In this chapter, we will exercise the RELational Symbolic Execution engine of BINSEC to check that no secret data remains in memory after returning from a given function, also known as the secret-erasure property.

Indeed, a critical section should not keep the secret data in memory longer than necessary to prevent an attacker from exploiting a memory disclosure vulnerability and accessing the stored secret. Such code can thus use a so-called scrubbing function to fill the secret storage with public data (e.g. all zeros). Unfortunately, the compiler may consider such writes as dead assignments and optimize them out, leaving the executable code unprotected.

secret-erasure

The relational analysis plugin checkct proposes a secret-erasure check inspired by the Daniel et al. paper to ensure that memory does not contain any secret past a given point (a function return in this tutorial).

We will use a binary challenges from the original RELSE benchmark repository.

Test harness

The benchmark challenges have been compiled with the following test harness.

#define __STDC_WANT_LIB_EXT1__ 1
#include <string.h>
#include <stdlib.h>
#include <stddef.h>
#include <stdlib.h>
#include <assert.h>
#include <stdio.h>
#include "safeclib/include/safe_mem_lib.h"
#include "../__libsym__/sym.h"

/* --------------- SCRUBBING FUNCTIONS ------------------ */
/* Implement your own using the following declaration */

/* [ ... ] */

/* Scrubbing function using memset */
#if MEMSET
void scrub(char *buf, size_t size) {
  memset(buf, 0, size);
}
#endif

/* [ ... ] */

/* --------------- END OF SCRUBBING FUNCTIONS ------------------ */

#define PASSWORD_SIZE 32

/* Volatile so everything is not optimized away */
volatile char good = 0;

void get_secret(char *bufer) {
  // This function is stubbed in SE and puts secret data into bufer
  HIGH_INPUT(PASSWORD_SIZE)(bufer);
}

/* Function that read and check the password */
void __attribute__ ((noinline)) password_checker(char *attempt) {
  char password[PASSWORD_SIZE];

  /* Put secret data in [password] */
  get_secret(password);

  /* Compares attempt to the secret password */
  good = 1;
  for (unsigned int i = 0; i < PASSWORD_SIZE; ++i) {
    good = good & (password[i] == attempt[i]);
  }
  
  // Scrubs secret from memory
  scrub(password, PASSWORD_SIZE);
}


int main () {
  char attempt[PASSWORD_SIZE];
  LOW_INPUT(PASSWORD_SIZE)(attempt);
  
  password_checker(attempt);

  /* Ideally we should declassify good */
  scrub((char *) &good, 1);
  return 0;
}

First (secure) candidate

We will start with the basic memset variant compiled without optimization (O0) .

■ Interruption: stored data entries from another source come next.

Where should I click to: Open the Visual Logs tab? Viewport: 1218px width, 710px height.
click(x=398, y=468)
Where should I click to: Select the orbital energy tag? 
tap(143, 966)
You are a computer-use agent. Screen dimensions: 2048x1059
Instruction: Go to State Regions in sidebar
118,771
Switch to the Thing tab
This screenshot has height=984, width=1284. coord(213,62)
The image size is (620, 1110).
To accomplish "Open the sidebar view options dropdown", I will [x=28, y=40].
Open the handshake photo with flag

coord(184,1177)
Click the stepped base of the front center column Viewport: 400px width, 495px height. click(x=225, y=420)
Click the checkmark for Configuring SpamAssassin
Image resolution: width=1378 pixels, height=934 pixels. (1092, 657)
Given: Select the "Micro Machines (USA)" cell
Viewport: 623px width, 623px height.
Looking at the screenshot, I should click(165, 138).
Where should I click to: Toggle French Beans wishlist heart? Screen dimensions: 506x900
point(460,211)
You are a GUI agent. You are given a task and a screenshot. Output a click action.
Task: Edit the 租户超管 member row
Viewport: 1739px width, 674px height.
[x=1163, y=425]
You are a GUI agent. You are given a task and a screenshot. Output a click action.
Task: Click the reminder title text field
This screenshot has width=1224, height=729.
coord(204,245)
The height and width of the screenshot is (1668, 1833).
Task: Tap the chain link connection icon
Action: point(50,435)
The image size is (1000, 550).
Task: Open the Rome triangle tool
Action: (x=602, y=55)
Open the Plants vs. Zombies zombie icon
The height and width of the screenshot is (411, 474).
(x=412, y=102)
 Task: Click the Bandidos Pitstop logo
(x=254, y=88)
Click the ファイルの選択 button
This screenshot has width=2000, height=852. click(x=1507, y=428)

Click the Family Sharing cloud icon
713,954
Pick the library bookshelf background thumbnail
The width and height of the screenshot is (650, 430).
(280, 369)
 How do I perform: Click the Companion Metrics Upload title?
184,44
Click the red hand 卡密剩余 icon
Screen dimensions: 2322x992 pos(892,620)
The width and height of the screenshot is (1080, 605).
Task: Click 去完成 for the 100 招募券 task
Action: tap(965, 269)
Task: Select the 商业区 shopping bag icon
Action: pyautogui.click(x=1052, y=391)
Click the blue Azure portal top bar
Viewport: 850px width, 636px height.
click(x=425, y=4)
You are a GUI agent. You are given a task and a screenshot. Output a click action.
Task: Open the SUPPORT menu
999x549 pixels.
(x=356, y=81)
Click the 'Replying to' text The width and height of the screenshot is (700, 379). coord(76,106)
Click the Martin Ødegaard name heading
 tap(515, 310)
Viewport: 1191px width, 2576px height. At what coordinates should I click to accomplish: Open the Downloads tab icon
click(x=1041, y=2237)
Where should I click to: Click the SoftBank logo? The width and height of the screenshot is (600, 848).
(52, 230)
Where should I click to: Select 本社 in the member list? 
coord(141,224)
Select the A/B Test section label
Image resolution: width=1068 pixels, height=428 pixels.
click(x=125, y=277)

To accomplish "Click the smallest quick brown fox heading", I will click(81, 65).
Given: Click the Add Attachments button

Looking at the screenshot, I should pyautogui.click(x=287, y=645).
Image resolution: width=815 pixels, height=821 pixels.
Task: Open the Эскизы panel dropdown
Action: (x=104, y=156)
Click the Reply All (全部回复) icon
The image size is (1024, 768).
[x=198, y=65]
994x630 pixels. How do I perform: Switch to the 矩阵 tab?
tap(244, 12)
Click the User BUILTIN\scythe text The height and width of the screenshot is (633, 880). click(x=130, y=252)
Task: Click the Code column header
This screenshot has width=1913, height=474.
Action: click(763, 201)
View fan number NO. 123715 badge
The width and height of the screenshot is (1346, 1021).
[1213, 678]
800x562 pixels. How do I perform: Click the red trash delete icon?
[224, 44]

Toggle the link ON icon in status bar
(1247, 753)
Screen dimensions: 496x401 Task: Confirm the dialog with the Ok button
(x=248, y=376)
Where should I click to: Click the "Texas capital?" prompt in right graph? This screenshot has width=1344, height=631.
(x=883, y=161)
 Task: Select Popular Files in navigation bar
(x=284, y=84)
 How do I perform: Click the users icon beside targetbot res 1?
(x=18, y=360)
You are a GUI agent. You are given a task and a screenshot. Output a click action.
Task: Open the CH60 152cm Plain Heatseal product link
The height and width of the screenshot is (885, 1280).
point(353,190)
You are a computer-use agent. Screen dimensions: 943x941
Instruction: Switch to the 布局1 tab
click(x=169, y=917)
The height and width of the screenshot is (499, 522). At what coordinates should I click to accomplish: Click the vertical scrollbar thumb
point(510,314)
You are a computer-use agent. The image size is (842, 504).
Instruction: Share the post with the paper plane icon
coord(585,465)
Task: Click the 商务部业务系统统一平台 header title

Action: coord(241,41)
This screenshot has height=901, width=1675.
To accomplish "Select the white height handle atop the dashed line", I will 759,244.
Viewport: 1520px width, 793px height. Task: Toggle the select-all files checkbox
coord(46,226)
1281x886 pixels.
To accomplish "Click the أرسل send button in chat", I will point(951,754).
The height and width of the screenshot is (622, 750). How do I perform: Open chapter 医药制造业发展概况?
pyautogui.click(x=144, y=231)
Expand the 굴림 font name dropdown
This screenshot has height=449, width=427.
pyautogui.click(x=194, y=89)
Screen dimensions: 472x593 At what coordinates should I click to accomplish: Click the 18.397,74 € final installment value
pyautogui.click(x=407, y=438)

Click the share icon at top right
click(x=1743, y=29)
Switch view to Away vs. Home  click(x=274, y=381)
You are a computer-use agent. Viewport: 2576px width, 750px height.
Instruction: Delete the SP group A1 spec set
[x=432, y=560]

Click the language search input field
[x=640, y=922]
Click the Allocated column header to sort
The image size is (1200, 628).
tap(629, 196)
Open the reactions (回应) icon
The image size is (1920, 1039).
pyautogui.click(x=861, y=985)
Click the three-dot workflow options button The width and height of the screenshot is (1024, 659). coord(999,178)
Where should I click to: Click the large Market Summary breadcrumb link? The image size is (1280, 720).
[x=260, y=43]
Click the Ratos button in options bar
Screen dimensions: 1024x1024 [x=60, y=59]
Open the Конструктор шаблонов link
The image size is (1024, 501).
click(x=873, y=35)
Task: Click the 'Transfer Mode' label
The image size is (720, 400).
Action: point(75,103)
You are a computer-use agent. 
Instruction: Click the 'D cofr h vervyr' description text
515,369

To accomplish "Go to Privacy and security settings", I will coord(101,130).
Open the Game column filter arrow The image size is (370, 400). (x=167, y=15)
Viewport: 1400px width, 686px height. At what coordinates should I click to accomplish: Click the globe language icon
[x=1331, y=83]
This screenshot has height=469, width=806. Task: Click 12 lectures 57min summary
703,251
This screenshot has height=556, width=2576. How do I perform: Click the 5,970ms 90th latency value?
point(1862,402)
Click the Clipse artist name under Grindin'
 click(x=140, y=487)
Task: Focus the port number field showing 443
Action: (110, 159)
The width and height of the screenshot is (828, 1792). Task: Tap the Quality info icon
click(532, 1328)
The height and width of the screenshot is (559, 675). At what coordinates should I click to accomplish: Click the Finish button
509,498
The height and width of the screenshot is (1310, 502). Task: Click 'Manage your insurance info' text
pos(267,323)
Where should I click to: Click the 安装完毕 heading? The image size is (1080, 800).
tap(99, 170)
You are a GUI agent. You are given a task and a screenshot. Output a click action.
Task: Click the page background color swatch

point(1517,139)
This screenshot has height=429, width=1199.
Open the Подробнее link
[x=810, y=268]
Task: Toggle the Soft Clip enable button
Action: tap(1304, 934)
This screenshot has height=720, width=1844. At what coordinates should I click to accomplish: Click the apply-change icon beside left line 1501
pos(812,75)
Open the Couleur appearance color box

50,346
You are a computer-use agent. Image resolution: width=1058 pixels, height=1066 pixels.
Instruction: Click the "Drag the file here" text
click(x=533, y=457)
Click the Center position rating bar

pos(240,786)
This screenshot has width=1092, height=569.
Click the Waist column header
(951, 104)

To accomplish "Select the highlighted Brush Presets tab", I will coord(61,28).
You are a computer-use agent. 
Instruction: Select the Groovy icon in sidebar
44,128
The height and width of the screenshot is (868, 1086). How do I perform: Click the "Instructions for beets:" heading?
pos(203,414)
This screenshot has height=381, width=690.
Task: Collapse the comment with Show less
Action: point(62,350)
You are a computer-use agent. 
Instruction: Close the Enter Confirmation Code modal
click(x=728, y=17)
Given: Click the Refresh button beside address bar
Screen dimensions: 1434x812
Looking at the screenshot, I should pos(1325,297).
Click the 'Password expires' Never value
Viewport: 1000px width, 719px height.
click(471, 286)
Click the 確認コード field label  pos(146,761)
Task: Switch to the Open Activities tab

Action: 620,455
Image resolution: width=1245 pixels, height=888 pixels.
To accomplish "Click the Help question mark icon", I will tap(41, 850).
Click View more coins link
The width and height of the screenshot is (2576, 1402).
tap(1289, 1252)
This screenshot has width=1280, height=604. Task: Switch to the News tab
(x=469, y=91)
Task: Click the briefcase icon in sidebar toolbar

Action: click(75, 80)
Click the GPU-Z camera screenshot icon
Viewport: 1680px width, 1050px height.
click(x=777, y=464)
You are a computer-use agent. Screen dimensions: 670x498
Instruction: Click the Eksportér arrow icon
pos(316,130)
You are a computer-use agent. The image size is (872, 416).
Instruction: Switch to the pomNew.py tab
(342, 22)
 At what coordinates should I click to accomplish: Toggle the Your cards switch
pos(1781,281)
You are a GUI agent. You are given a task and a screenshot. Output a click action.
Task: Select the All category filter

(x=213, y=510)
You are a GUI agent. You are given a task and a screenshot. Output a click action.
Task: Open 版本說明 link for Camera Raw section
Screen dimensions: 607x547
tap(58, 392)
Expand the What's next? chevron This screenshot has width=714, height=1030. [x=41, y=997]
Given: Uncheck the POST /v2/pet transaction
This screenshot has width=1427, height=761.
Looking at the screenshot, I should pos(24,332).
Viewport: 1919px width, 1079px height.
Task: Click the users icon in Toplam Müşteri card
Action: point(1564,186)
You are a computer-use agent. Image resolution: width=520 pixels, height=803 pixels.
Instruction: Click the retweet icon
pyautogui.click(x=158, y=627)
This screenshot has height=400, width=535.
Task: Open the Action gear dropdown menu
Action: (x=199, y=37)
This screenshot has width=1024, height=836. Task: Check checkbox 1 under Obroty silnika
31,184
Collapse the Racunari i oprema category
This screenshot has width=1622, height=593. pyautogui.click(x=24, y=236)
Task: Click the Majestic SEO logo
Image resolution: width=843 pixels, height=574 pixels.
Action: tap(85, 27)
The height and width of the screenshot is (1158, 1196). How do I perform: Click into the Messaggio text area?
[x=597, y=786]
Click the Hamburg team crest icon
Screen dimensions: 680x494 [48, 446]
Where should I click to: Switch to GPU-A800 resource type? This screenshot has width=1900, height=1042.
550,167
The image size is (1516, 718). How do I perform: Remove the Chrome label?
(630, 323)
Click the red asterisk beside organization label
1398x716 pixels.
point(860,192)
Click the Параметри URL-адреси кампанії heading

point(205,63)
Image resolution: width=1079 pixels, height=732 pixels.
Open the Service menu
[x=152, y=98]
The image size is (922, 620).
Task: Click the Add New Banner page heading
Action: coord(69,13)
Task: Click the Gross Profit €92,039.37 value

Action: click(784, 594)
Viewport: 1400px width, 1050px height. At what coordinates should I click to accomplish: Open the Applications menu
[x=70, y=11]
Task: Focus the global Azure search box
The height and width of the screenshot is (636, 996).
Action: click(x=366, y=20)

To simplify the initialization, we will start from a core dump, as seen in the Core dump chapter.

starting from core
explore all
check secret erasure over <main>

replace <high_input_32> (ptr) by
  @[ptr, 32] := secret as high_input_32
  return
end

replace <low_input_32> (ptr) by
  @[ptr, 32] := public as low_input_32
  return
end
Output

Here, the only thing new is the check secret erasure over <main> command to instruct BINSEC to check the property at the function <main> return.

As expected, the function memset was called and the secret was erased from the memory.

note

We replaced the library function high_input_32 and low_input_32 to produce, respectively a secret or a public value of 32 bytes.

Second (insecure) candidate

Now, let us put it to the test with an optimizing compiler: we will try memset variant compiled with some optimization (O2) .

starting from core
explore all
check secret erasure over <main>

replace <high_input_32> (ptr) by
  @[ptr, 32] := secret as high_input_32
  return
end

replace <low_input_32> (ptr) by
  @[ptr, 32] := public as low_input_32
  return
end
Output